Es una suerte que no se puedan realizar
viajes en el tiempo.
Imagino con claridad que, de poder hacer tales excursiones a hechos pasados, el
hombre, con sus incontrolables deseos de ver
sufrimiento, sea porque le
consuela de sus penas, sea porque disfruta de alguna manera de ello, sería,
pienso, capaz de volver atrás en el tiempo para presenciar el hundimiento del
Titanic, allá donde el 14 de abril de 1912 se convertía en una más de las
noches dolorosas de la historia de la humanidad.
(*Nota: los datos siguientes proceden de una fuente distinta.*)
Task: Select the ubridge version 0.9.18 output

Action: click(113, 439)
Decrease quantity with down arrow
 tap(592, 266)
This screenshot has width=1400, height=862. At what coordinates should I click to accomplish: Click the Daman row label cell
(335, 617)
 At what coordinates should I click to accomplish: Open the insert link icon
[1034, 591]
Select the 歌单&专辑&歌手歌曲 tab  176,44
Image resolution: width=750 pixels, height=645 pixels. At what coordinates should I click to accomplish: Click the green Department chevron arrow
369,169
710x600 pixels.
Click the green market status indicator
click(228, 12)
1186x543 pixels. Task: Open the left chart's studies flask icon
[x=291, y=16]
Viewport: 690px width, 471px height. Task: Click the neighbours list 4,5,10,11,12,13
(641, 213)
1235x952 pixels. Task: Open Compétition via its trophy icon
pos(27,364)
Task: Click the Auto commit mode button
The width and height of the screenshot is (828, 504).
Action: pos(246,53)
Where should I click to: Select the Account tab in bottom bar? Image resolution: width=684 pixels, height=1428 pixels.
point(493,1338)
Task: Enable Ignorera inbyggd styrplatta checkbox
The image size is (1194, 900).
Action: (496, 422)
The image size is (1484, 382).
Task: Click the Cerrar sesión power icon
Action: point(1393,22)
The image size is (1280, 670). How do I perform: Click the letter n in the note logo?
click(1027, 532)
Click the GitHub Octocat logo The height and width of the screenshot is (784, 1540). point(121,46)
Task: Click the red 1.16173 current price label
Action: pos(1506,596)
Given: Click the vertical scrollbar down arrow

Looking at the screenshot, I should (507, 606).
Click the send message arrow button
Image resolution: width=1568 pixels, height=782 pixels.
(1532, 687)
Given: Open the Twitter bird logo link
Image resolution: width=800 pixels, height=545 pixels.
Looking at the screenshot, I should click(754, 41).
Esos seres siempre aburridos… Los
imagino con sus prismáticos futuristas observando desde la calma de una nave
imposible, suspendida en el aire, a aquellos que gritaban al caer a las frías
aguas del norte del Océano Atlántico, riendo cuando ven algún pasajero que se
vistió de mujer para poder escapar en un bote salvavidas cargado de mujeres
desconsoladas…
Apostaría que gran parte del éxito que cosechó el largometraje
Titanic (1997) se debió a esas ganas nuestras de ver cuán grandes son las
amarguras que nos da la fortuna,
consolarnos de nuestras
desdichadas
existencias que no alcanzan semejante infortunio o disfrutar con el
pesar
ajeno, que también vive y colea a diario en todas partes.